WRITTEN EXERCISE —
Copy the stretch from "The company presents" through "for younger audiences." in the text about the National Theatre of the Deaf, changing "spoken language" to "spoken English".

PAGE EXCERPT —
───
National Theatre of the Deaf
- Abbreviation: NTD
- Founded: 1967; 59 years ago
- Headquarters: West Hartford, Connecticut, U.S.
- Coordinates: 41°46′17″N 72°44′51″W﻿ / ﻿41.7712702°N 72.7473777°W
- Board Chair: Tyrone Giordano
- Website: ntd.org

= National Theatre of the Deaf =

American theatre company

The National Theatre of the Deaf (NTD) is an American theatre company founded in 1967 and based in Connecticut, United States.

The company presents productions that combine American Sign Language and spoken language to make performances accessible to both deaf and hearing audiences. NTD is affiliated with a drama school founded in 1967 and with the Little Theatre of the Deaf (LTD), established in 1968 for younger audiences.
───
DATASET ROWS —
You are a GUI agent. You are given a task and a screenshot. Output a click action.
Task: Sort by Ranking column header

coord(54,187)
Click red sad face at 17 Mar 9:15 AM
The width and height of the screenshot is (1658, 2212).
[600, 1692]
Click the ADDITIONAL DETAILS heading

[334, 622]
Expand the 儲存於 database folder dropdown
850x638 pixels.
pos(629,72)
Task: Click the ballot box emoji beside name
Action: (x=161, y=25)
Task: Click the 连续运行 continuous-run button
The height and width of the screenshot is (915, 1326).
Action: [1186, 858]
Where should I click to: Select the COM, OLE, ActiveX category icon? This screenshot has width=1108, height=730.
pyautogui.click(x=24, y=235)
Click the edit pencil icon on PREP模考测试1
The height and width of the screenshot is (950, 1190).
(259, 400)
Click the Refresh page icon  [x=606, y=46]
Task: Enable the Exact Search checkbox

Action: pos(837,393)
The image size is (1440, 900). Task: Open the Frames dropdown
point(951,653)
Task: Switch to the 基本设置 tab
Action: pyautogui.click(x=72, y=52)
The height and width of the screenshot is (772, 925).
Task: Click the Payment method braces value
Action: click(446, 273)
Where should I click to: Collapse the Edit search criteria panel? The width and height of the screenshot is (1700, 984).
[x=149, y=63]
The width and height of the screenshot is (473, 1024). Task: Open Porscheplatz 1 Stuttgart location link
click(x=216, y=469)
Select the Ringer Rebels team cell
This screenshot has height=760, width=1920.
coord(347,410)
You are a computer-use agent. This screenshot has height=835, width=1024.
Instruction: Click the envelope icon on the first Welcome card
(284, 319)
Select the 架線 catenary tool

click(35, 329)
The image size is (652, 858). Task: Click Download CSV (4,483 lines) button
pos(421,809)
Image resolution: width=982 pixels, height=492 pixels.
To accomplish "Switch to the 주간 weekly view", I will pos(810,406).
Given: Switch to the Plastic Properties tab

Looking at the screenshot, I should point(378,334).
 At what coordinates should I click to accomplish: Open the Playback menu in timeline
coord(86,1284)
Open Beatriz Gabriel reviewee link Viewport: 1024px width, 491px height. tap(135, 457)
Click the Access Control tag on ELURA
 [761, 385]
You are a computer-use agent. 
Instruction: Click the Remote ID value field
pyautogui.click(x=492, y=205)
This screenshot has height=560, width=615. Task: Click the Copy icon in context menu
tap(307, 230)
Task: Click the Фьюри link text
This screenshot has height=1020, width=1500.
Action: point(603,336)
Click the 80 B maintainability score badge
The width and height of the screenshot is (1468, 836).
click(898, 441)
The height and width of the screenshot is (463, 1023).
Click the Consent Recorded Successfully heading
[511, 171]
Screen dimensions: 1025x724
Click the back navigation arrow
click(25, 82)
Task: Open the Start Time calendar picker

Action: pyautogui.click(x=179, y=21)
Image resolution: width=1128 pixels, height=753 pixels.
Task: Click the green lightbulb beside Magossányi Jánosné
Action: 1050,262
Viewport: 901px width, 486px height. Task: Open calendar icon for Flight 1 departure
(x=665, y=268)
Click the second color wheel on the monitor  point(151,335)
───
FINISHED EXERCISE —
The company presents productions that combine American Sign Language and spoken English to make performances accessible to both deaf and hearing audiences. NTD is affiliated with a drama school founded in 1967 and with the Little Theatre of the Deaf (LTD), established in 1968 for younger audiences.